--- PASSAGE SHOWN ---

Maurice’s sister Tilda Baer Stone and her husband Samuel Stone (ne Einstein) also were living at 224 County Street in Attleboro, according to the 1920, 1930, and 1940 census records.   If Maurice was living at that address with his sister and her family, why wasn’t he included in those census records?  Was he hiding from the census enumerator?

Tilda Baer and Samuel Einstein [Stone], 1920 census Year: 1920; Census Place: Attleboro Ward 2, Bristol, Massachusetts; Roll: T625_681; Page: 1A; Enumeration District: 9; Image: 794

Tilda Baer and Samuel Einstein [Stone], 1920 census
Year: 1920; Census Place: Attleboro Ward 2, Bristol, Massachusetts; Roll: T625_681; Page: 1A; Enumeration District: 9; Image: 794

Making it even stranger is the fact that there are numerous passenger manifests listing Maurice as a passenger on ships going back and forth to Europe during the 1920s and 1930s, and on a number of those manifests, Maurice gave a New York City address as his residence.  Perhaps he had a pied a terre in New York as well as a home in Attleboro, but he doesn’t appear on any census record in New York for those years either.

Maurice Jay Baer 1928 ship manifest with NYC residence Year: 1928; Arrival: New York, New York; Microfilm Serial: T715, 1897-1957; Microfilm Roll: Roll 4195; Line: 1; Page Number: 29

Maurice Jay Baer 1928 ship manifest with NYC residence
Year: 1928; Arrival: New York, New York; Microfilm Serial: T715, 1897-1957; Microfilm Roll: Roll 4195; Line: 1; Page Number: 29

 

Although his absence from census records made it hard to determine whether Maurice had married or had children, I assume that at least until 1945 he had not married. Then on June 19, 1945, Maurice married Julia Hendley in Tryon, Polk County, North Carolina.  I know this is the correct Maurice because of the marriage license application identifying the names of his parents:

Maurice Jay Baer and Julia Hendley marriage license, 1945 Ancestry.com. North Carolina, Marriage Records, 1741-2011 [database on-line]. Provo, UT, USA: Ancestry.com Operations, Inc., 2015. Original data: North Carolina County Registers of Deeds. Microfilm. Record Group 048. North Carolina State Archives, Raleigh, NC.

--- INFORMATION PROVIDED ---

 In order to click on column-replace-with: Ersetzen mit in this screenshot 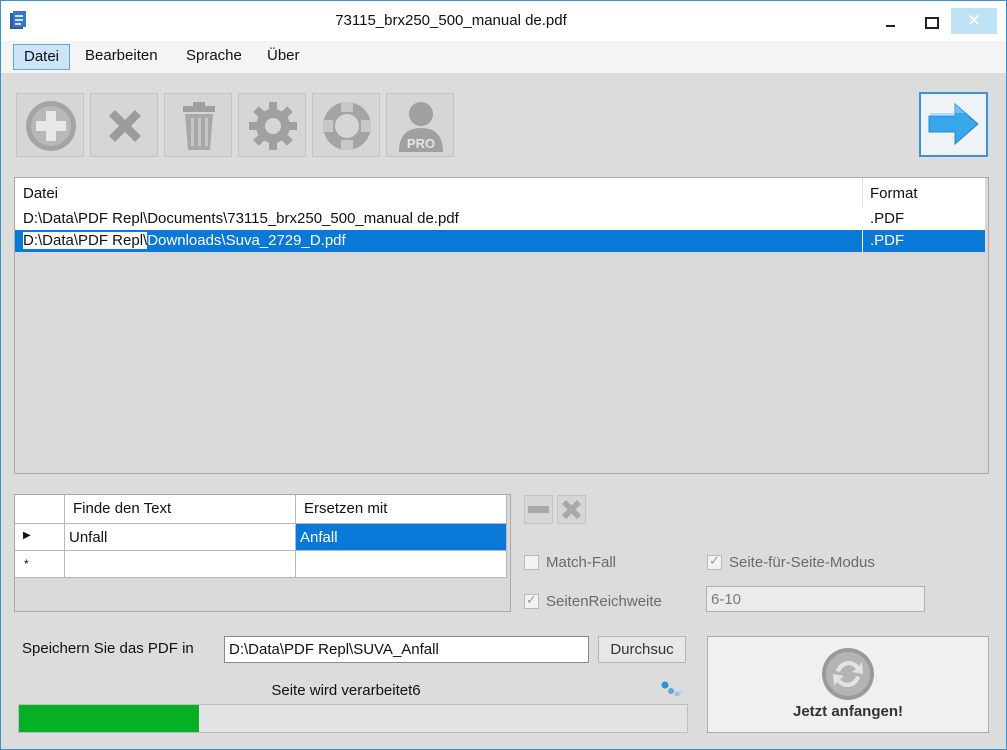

---

Repeat the Maurice Baer passage word for word, beginning at the words "Making it even" and stopping after "those years either.". The lines have nothing to do with the Maurice Baer passage.

**SOLUTION:**
Making it even stranger is the fact that there are numerous passenger manifests listing Maurice as a passenger on ships going back and forth to Europe during the 1920s and 1930s, and on a number of those manifests, Maurice gave a New York City address as his residence.  Perhaps he had a pied a terre in New York as well as a home in Attleboro, but he doesn’t appear on any census record in New York for those years either.